La classe de CM2 de l'école St Acheul d'Amiens remporte le 1er prix du concours chés tchots pour la sauvegarde du picard

Ecrire, écouter, dessiner et chanter en Picard. Les élèves de CM2 d'une école d'Amiens l’ont fait et ont remporté haut la main le 1er prix du concours chés tchots, organisé par l’Agence régionale de la langue picarde.
Les élèves de la classe de CM2, lauréats du concours chés tchots présentent fièrement leurs travaux
Les élèves de la classe de CM2, lauréats du concours chés tchots présentent fièrement leurs travaux © Angélique De Pooter

L’année se termine en beauté pour une classe de CM2 de l’école Saint Acheul à Amiens. Les élèves d’Angélique De Pooter ont remporté le 1er prix du concours chés tchots.

"Tout est parti d’une lecture en classe où on parlait de chés cabotans. Elle a beaucoup plu aux élèves qui ont fait des enquêtes pour savoir si dans leur famille on parlait encore picard. On s’est alors dit qu’il était intéressant de découvrir cette culture méconnue et on est parti sur le concours picard chés tchots".

Organisé par l’Agence régionale de la langue picarde, ce concours est ouvert à toutes les écoles du cycle 3 de la Région Hauts-de France.

Ainsi, de manière ludique, les écoliers découvrent la langue picarde et le patrimoine culturel de leur région. Quarante classes se sont inscrites, trente ont participé à cette première édition.

"On voulait qu'ils soient fiers de leur territoire"

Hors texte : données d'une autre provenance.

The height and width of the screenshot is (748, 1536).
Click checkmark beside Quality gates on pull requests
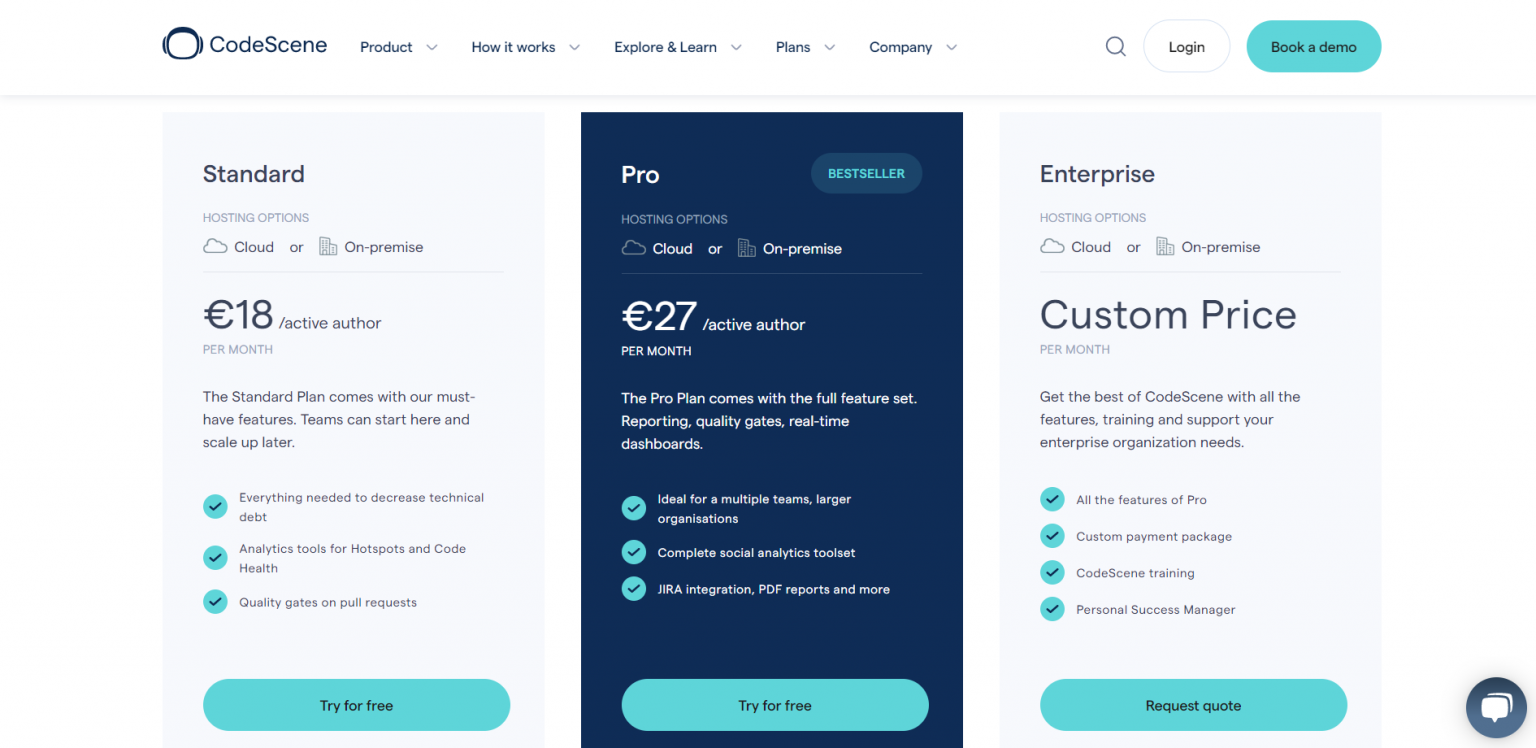coord(215,602)
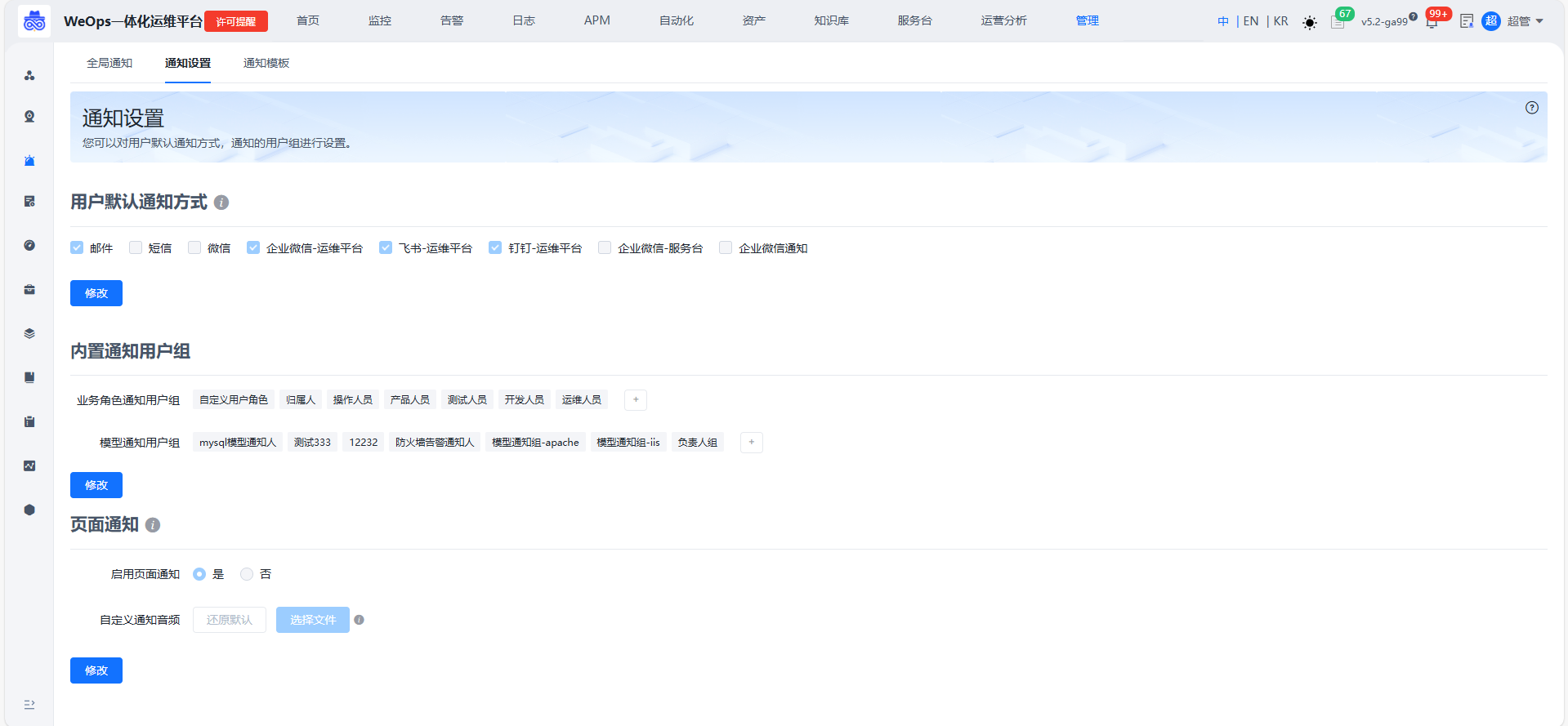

"On peut dire que c’est un succès, se réjouit Olivier Engelaere, directeur de l’Agence régionale de la langue picarde. L’idée avec ce concours était d’aller vers les primaires car après ils vont pouvoir continuer au collège. La seule manière pour pouvoir espérer que le picard soit assuré dans l’avenir, c’est l’école. La transmission familiale est soit terminée soit a disparu".

Ce concours se décline en trois épreuves, accessibles en ligne et sous forme de jeux : un texte à compléter grâce au vocabulaire donné, un dessin à réaliser en écoutant les consignes en picard et une chansonnette à interpréter à cappella en groupe.

"On voulait développer les 3 compétences de base. Dans les familles où ça parle Picard, les jeunes rejettent ce patrimoine. Tous les présupposés qu’on a sur la langue sont des stéréotypes. Ce sont des vrais handicaps dans la région. On voulait qu’ils soient fiers de leur territoire".

Motivés et investis, les élèves d’Angélique De Pooter se sont bien pris au jeu. "On a bien rigolé, ça a été fait avec plaisir, surtout quand les enfants essayaient de prononcer en picard, se souvient l’enseignante. Certains ont essayé avec leurs grands-parents. Ils ont réveillé quelque chose dans les familles. On a travaillé sur un imagier bilingue et avec le dictionnaire envoyé par l’agence. Pour faire le dessin, nous avions des petites vidéos de personnes qui donnaient les consignes en picard. Chaque élève a fait le dessin pour la compréhension et on a fait un vote pour savoir lequel on envoyait à l’agence. Pour la chanson, ils ont choisi le ‘petit quinquin'".

Composé d’anciens enseignants et de spécialistes de la langue picarde, le jury a établi son palmarès :

À la réception par courriel des résultats, Angélique De Pooter choisit de projeter la réponse à ses élèves. "Quand ils ont vu qu’ils étaient gagnants, ils ont explosé de joie au point de surprendre la classe d’à côté ! Ça a été une grande fierté". 

Lundi 5 juillet, l’Agence régionale de la langue picarde récompensera tous chés tchots de la classe d’Angélique à l’école St Acheul par la remise d’un trophée. Les heureux lauréats mais aussi les 2 autres classes de CM2 et les 3 classes de CM1 assisteront à un spectacle proposé par la Compagnie Picaresk. Au programme, musique, chansons en picard et marionnettes traditionnelles à tringle et à fils.

Et pour que l’aventure ne s’arrête pas là, l’enseignante a fait une proposition pour mettre en place un atelier périscolaire à la rentrée prochaine, le club picard. "Le but est de travailler autour de la langue picarde, pourquoi pas avoir un rituel comme de se donner la date, la météo, des choses simples de la vie quotidienne en langue picarde".